Among those donning cream and crimson at tonight’s College Football Playoff national championship game will be notable Indiana alum Mark Cuban.
The Dallas Mavericks minority owner has played a key role in helping Curt Cignetti and the Hoosiers build this roster through donations and NIL fundraising. Cuban and Cignetti both hail from Western Pennsylvania and were even born in the same hospital. That connection has bonded the two as Indiana reaches football heights never seen in Bloomington.
‘I never thought,’ Cuban said on Monday’s ‘First Take’ of seeing IU in a national title game. ‘The highlight when I was at IU was going to the Holiday Bowl with coach (Lee) Corso, right? No, never in my wildest dreams. We barely even went to football games, let alone thought we might succeed.”
Cuban was on the sidelines for IU’s Peach Bowl win over Oregon, and told Front Office Sports he had made another donation to Indiana’s athletic department during the Hoosiers’ CFP run.
“It wasn’t about designing a program that just went and outbid everybody, it was putting together a program and an organization and a culture,’ Cuban said Monday. ‘All the things you need to do to win, no matter what the sport is.”
Cuban, who played rugby at Indiana, hadn’t been a major benefactor for IU football prior to Cignetti’s hire. So what changed?
“It wasn’t any one thing, it was just who he was,’ Cuban said about what attracted him to Cignetti. ‘He didn’t come in and say, ‘Oh, I’m going to do all these grand things.’ He’s just, ‘This is how we do it. I have a specific way, it’s always worked. There’s no reason why it’s not going to work again.’ I’m like investing in an entrepreneur in ‘Shark Tank’. He’d been there and done that, he had an approach. He has a system. The way he designs everything, the way he builds organizations. That’s really what connected me.”
Indiana and Cignetti have used the transfer portal to rebuild the Hoosiers roster and build a roster capable of competing for a national championship. A key part of the portal is how programs spend the player-revenue sharing from the House vs. NCAA settlement, in addition to NIL.
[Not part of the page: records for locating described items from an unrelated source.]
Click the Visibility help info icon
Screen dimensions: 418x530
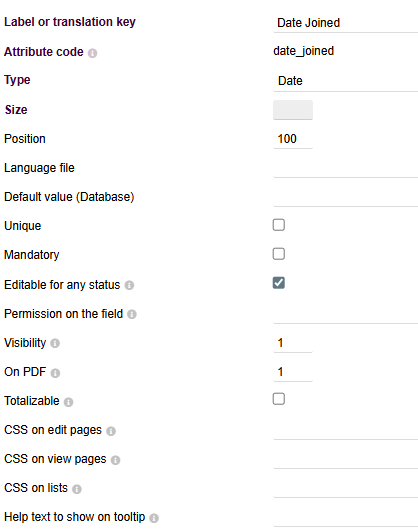click(x=55, y=343)
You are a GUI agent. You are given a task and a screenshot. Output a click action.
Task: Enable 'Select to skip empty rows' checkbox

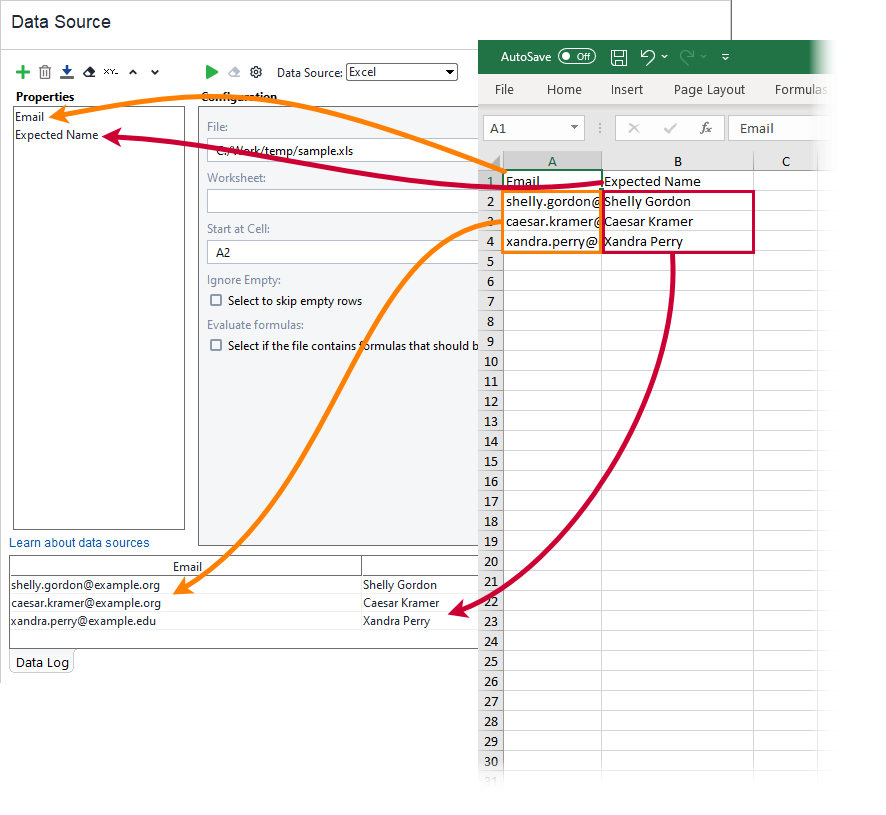pos(216,301)

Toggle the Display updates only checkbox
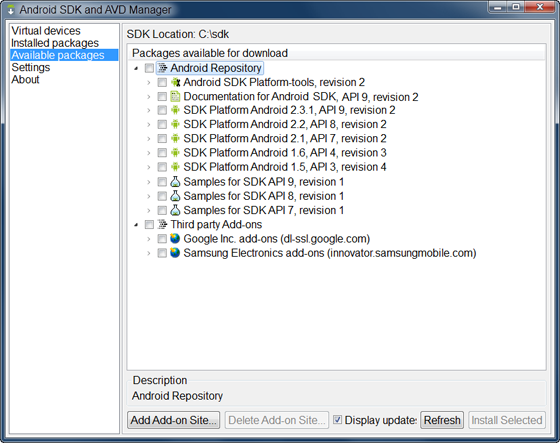[x=337, y=420]
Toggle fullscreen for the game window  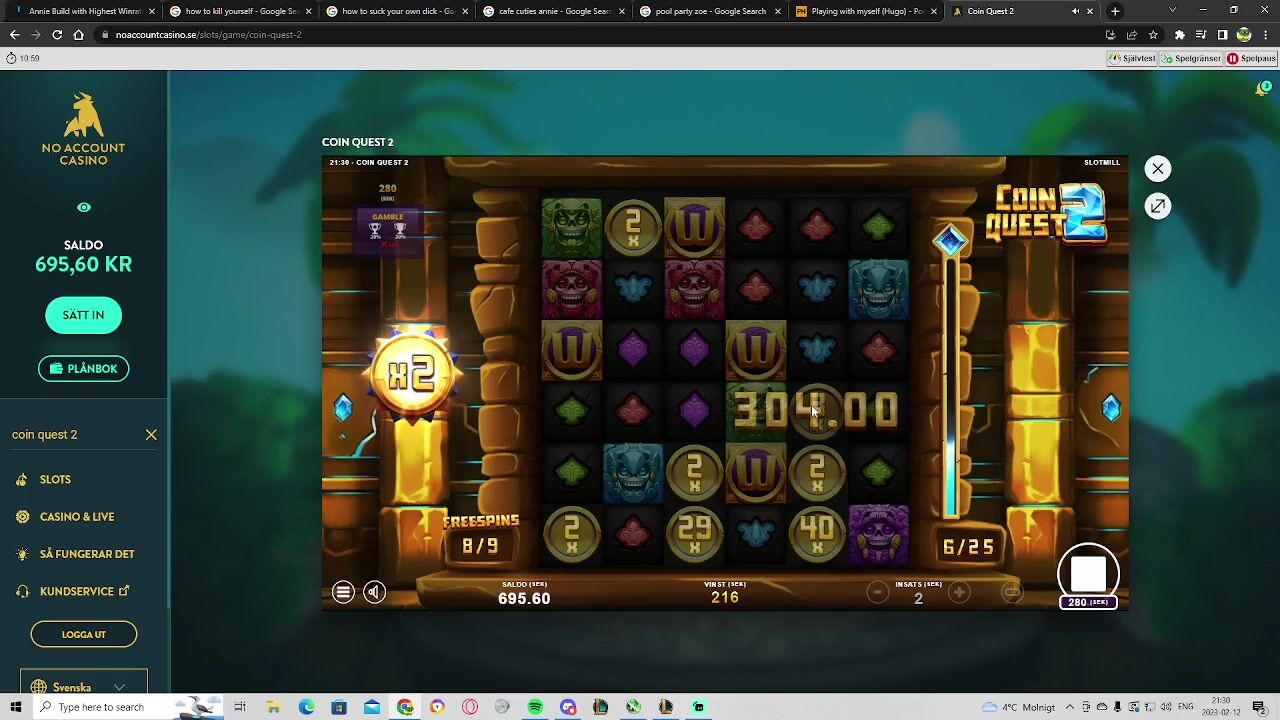coord(1157,206)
“I saw it with the Mavs in the NBA, there’s kind of like a salary cap. You have to know how to build a team,’ Cuban said. ‘You have to know what kind of players to go after. It’s not about winning the portal. It’s about getting athletes and players who want to, know their role, work to fill that role, know what their position is with the team, and having an organization and coaches that understand you’re not getting players who are coming in for four years to develop, then they’re great when their seniors. You’re coming in, like coach says: ‘I want production, not potential.’ And understanding that is big.
‘And then the other thing I love about the program. They talk about no five stars, limited four stars. What that means to me, they’re not out there trying to outbid everybody. We’re not talking about, ‘We got the most expensive quarterback, and we outbid everybody else.’ Not at all. To me, when a program does that, that’s a desperate program. Putting together the exact right player. When you hear about Fernando (Mendoza) talking about his conversation with CigGPT as I like to call him, about what it takes to win the Heisman, Cig was very clear: It takes a team to win the Heisman. If you don’t have the right players around you, if you don’t have the right people knowing their roles around you, you aren’t going to win the Heisman. And to me that says it all. Successful teams in the NBA, and across all sports, they have a culture, they have a system, they have coaches and administrators who know how to put those pieces together, but you get athletes that you can fit into those roles. That’s what we’ve done better than anybody.”
National championship TV channel on today
TV: ESPN
Streaming: ESPN app | Fubo (free trial)
The CFP championship game between Indiana and Miami will air nationally on ESPN, with Chris Fowler (play-by-play) and Kirk Herbstreit (analyst) calling the game and Holly Rowe and Molly McGrath serving as sideline reporters.
Streaming options for the game include the ESPN app, which requires a valid cable login to access, and Fubo, which offers a free trial to potential subscribers.
National championship time: When is Indiana vs Miami today?
Date: Monday, Jan. 19
Time: 7:30 p.m. ET
Location: Hard Rock Stadium (Miami Gardens, Florida)
Indiana and Miami are scheduled to kick off at 7:30 p.m. ET on Monday, Jan. 19 from Hard Rock Stadium in Miami Gardens, Florida.